Tony Battie on partying with Pierce early in their career:
“He was competitive in everything: a game of H-O-R-S-E, a game of cards, an evening out,” says Orlando Magic forward Tony Battie, a former Celtics teammate. “We’d get together and hang pretty rough and party pretty hard, but he would be the first one in the gym in the morning, talking smack. You’d get in at 9 o’clock and think you’re early, but Paul was there at 7:30. He’d out-party you, then get his lift in while you were still sleeping off the night before.”
On his state of mind after being stabbed:
Pierce stayed just four days in the hospital and was back playing three weeks later, but some of the wounds weren’t physical. Once an outgoing, almost clownish presence, Pierce kept to himself at home; the Celtics arranged for a 24-hour guard there. He talked with fewer and fewer friends and family members as the months wore on. “It really messed me up in the head,” he says. “I saw a shrink, a psychiatrist, a couple of times and I was like, ‘You know what, man? I don’t want to talk to you no more; this is bothering me.’ I didn’t feel comfortable.”
On not hearing from his father after the stabbing:
In the days and weeks after the stabbing, Pierce wondered if the gruesome news might finally be enough to flush his father out. Each day Paul would sift through the messages and supportive letters from strangers, fans, friends. “I’m here: I could’ve died,” Pierce says. “And to never get a phone call or a letter from him? That really hurt me for a long time. I was like, Man, he didn’t even reach out or nothing. That hurt me to where I was, like, If he dies? I don’t even care.
On his first thoughts of Danny Ainge:
when Ainge took over as general manager that May, he unloaded Walker. “He didn’t think highly of me and Antoine at all, and I knew this,” Pierce says. “So I’m already thinking, He’s not feeling my game; I don’t need to try to build a relationship because he already doesn’t like me and just traded Antoine. Maybe I’m next.”

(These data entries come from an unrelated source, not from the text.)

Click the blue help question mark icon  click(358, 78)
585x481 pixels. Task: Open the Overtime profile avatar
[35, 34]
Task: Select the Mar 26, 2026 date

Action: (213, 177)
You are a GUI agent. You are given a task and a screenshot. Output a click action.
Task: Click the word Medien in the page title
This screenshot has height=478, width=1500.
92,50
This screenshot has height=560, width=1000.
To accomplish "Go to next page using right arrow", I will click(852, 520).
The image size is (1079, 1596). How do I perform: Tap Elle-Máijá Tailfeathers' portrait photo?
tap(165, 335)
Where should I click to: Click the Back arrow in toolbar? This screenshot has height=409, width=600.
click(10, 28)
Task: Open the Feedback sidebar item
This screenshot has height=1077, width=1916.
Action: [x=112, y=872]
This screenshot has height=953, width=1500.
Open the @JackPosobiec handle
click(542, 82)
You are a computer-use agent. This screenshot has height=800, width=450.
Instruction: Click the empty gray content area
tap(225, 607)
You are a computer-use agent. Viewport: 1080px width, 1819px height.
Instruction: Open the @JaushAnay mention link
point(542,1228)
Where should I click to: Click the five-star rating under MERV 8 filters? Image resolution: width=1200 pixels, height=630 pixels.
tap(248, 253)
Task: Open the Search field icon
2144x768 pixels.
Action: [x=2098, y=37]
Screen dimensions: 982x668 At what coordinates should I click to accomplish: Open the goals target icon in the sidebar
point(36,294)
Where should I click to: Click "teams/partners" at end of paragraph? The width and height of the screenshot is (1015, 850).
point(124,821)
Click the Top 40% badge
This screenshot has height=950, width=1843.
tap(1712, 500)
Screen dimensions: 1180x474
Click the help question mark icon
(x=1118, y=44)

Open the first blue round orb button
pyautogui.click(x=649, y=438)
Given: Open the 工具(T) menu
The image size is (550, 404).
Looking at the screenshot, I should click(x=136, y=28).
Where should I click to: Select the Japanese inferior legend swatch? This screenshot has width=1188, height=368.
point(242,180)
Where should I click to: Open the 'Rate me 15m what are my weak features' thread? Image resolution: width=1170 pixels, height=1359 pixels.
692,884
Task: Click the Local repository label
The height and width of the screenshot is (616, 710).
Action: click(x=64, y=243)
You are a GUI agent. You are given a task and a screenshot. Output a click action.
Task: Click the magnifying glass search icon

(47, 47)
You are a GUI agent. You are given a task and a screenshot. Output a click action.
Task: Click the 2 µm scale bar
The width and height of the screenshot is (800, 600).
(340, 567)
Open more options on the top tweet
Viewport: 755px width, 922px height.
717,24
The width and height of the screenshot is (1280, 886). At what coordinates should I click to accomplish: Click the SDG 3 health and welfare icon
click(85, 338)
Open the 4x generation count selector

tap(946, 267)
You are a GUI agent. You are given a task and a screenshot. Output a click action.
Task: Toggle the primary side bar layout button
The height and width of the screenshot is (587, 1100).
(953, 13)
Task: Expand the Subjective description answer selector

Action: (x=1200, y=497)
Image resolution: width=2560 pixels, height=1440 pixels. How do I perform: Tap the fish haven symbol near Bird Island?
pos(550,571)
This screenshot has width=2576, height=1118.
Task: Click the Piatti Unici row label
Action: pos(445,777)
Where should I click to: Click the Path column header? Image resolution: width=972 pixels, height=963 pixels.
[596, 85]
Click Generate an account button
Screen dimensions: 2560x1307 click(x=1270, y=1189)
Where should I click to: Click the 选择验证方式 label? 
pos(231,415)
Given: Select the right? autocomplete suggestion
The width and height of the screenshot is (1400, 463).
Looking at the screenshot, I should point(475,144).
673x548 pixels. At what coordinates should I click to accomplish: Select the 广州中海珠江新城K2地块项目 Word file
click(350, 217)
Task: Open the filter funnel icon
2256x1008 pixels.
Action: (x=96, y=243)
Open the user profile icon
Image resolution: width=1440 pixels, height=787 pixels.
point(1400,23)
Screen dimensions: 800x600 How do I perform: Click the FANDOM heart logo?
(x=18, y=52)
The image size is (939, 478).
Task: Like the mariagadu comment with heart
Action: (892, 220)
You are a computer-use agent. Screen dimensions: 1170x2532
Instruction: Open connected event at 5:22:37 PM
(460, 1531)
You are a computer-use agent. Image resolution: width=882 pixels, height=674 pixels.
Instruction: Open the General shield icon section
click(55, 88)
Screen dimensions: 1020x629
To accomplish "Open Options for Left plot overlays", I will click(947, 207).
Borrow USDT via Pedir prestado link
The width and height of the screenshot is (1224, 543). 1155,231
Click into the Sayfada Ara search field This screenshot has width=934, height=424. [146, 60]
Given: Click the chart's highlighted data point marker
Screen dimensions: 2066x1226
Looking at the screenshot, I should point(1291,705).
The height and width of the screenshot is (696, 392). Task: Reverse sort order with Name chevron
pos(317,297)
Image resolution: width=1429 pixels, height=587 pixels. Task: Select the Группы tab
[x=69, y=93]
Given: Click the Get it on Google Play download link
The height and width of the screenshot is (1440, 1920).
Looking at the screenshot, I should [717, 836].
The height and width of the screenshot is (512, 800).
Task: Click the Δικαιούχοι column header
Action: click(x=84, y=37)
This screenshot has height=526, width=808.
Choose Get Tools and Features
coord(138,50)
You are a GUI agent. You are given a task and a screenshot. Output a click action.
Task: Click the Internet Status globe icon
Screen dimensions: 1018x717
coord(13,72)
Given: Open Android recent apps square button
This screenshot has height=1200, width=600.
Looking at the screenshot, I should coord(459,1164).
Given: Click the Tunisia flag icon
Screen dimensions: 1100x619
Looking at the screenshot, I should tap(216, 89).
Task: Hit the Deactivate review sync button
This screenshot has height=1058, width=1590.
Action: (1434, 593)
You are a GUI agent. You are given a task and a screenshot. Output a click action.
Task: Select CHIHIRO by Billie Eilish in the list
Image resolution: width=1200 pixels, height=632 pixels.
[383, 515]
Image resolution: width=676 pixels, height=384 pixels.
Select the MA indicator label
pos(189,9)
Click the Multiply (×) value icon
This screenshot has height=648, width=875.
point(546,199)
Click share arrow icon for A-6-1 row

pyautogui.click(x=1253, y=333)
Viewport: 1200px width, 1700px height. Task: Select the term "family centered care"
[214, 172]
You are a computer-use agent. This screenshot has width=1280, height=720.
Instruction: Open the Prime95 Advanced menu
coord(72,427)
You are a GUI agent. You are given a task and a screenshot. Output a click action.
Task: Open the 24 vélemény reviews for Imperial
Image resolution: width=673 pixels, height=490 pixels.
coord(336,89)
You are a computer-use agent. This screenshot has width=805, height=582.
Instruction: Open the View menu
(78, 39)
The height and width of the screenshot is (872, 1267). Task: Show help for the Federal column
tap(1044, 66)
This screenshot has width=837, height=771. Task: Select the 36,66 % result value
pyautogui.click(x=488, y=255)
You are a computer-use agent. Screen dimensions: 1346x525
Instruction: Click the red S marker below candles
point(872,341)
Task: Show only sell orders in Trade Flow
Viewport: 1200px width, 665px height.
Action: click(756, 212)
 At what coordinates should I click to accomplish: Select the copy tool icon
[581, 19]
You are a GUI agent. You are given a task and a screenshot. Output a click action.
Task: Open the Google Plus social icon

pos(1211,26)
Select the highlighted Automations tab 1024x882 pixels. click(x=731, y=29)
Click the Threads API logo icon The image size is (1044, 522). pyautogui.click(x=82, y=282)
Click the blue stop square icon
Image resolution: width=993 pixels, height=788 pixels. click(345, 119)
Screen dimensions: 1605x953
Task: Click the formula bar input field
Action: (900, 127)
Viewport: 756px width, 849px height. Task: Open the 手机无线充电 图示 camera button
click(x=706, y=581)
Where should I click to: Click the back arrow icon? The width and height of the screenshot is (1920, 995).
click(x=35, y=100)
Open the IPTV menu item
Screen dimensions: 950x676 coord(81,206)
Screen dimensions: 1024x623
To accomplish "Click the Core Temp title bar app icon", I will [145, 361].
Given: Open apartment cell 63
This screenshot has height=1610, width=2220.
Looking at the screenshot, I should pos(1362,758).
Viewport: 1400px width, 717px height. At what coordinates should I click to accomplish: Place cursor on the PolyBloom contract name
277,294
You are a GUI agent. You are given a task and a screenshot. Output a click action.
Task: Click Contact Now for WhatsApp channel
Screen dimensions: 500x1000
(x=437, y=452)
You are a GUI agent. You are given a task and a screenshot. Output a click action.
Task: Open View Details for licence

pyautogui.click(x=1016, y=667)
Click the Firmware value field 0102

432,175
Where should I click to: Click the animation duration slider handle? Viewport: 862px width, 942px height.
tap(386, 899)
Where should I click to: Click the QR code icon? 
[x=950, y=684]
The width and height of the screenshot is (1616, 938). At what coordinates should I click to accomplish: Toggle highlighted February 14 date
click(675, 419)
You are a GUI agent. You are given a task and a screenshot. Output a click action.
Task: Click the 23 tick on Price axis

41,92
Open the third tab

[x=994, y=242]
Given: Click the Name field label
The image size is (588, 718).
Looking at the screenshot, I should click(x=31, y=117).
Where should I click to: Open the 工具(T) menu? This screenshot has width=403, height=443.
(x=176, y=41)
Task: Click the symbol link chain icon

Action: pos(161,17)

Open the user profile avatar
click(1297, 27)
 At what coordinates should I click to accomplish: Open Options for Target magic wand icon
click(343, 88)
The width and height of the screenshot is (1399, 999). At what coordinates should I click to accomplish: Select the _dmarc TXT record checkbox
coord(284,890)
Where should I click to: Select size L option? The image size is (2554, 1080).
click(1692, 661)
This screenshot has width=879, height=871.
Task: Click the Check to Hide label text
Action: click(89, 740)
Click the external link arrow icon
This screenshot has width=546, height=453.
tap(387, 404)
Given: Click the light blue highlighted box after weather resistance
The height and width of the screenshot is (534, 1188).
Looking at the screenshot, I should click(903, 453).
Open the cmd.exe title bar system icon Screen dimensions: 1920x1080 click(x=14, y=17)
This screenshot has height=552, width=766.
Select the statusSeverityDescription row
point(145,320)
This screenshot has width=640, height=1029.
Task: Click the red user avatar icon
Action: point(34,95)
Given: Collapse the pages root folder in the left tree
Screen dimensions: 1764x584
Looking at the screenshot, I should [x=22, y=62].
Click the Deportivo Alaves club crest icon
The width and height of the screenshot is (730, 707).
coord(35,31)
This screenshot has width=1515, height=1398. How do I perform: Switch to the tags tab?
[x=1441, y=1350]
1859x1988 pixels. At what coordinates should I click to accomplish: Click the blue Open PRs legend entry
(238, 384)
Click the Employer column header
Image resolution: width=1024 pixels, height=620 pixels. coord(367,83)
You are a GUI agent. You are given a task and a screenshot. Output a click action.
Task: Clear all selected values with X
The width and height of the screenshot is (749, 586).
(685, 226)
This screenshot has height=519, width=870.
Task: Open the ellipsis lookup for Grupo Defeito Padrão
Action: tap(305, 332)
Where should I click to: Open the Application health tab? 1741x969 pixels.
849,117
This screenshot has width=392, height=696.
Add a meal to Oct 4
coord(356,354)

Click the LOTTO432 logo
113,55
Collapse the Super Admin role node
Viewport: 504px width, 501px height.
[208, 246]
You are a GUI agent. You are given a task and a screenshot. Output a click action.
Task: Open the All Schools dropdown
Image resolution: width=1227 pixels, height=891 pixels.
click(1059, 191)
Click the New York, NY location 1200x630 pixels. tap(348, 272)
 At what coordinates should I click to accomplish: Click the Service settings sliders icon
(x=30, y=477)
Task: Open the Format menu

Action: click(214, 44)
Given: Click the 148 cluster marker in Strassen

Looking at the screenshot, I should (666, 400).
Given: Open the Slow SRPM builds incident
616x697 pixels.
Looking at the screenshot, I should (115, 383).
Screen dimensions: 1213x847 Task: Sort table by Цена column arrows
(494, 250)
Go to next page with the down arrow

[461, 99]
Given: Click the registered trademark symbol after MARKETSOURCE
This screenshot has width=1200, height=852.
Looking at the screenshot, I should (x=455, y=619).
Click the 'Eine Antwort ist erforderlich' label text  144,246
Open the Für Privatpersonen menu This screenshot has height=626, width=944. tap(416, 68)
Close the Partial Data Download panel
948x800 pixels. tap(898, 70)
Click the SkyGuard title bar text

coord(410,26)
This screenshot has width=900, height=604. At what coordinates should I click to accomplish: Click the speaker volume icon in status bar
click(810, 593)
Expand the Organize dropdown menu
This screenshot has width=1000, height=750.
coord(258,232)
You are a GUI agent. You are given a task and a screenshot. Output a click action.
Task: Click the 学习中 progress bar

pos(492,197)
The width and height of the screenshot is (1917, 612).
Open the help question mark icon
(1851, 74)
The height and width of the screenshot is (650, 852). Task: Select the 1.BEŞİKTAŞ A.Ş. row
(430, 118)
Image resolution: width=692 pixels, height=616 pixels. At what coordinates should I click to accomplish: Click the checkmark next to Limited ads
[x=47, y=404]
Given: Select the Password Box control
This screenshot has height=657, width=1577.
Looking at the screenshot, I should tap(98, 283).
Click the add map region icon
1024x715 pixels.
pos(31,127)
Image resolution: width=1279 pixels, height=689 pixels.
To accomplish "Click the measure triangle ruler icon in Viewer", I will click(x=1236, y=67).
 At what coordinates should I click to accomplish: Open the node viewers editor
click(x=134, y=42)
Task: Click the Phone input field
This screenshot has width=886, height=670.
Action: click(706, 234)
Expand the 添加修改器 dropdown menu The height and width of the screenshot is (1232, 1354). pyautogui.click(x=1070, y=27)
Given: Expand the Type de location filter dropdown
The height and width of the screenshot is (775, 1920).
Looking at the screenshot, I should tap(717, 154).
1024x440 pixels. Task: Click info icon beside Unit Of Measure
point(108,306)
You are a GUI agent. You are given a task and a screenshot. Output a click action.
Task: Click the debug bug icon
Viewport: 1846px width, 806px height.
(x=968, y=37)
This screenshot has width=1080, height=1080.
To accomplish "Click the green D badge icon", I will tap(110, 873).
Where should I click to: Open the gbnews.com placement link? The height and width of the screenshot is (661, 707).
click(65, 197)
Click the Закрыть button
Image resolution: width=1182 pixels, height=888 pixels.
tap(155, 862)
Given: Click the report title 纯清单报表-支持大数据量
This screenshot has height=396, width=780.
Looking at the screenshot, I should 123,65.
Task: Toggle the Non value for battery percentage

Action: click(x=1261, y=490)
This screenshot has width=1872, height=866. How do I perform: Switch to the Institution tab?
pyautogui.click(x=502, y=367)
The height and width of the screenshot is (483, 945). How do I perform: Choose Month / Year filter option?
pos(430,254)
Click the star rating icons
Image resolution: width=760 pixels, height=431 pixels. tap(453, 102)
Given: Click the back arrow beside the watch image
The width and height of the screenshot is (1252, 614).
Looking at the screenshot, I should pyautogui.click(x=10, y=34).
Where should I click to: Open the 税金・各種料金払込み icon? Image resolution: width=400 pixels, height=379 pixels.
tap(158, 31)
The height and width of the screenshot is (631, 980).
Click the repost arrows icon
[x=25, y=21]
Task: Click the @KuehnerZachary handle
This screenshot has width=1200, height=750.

On his fiancee, Julie Landrum, keeping him happy… and in Boston:
The team won just 24 games in 2006-07, and late in the season Pierce told a Boston reporter, “I’m the classic case of a great player on a bad team, and it stinks.” Yet such foot-stomping had become more exception than rule; Ainge, Rivers, his brothers Jamal and Steve had noticed that, as Pierce says, “my spirits really changed.” He had been seeing a woman named Julie Landrum since ’05, and Pierce credits her with teaching him to think more positively and “keeping me happy.” Out for nearly half the ’06-07 season with injuries, Pierce watched Boston lose a record 18 straight. He realized that, at 29, he was as far as ever from winning a title, and his first impulse was to publicly demand a trade. Landrum talked him out of it.
On being a father:
“I don’t want to be the dad that my father was,” Pierce says. “I want to see my child grow. Who knows if I would’ve made it if he had been involved? Who knows if I would’ve been that much better? Who knows? But I’m sure his influence wouldn’t have hurt those times I fell off my bike or didn’t have nobody to rebound for me. I want to be there for my daughter-when she falls, to pick her up. When she needs help with homework.”
This issue of SI hits news stands tomorrow. There’s a ton more in there… including an encounter with his long-lost half-brother. It’s some interesting stuff.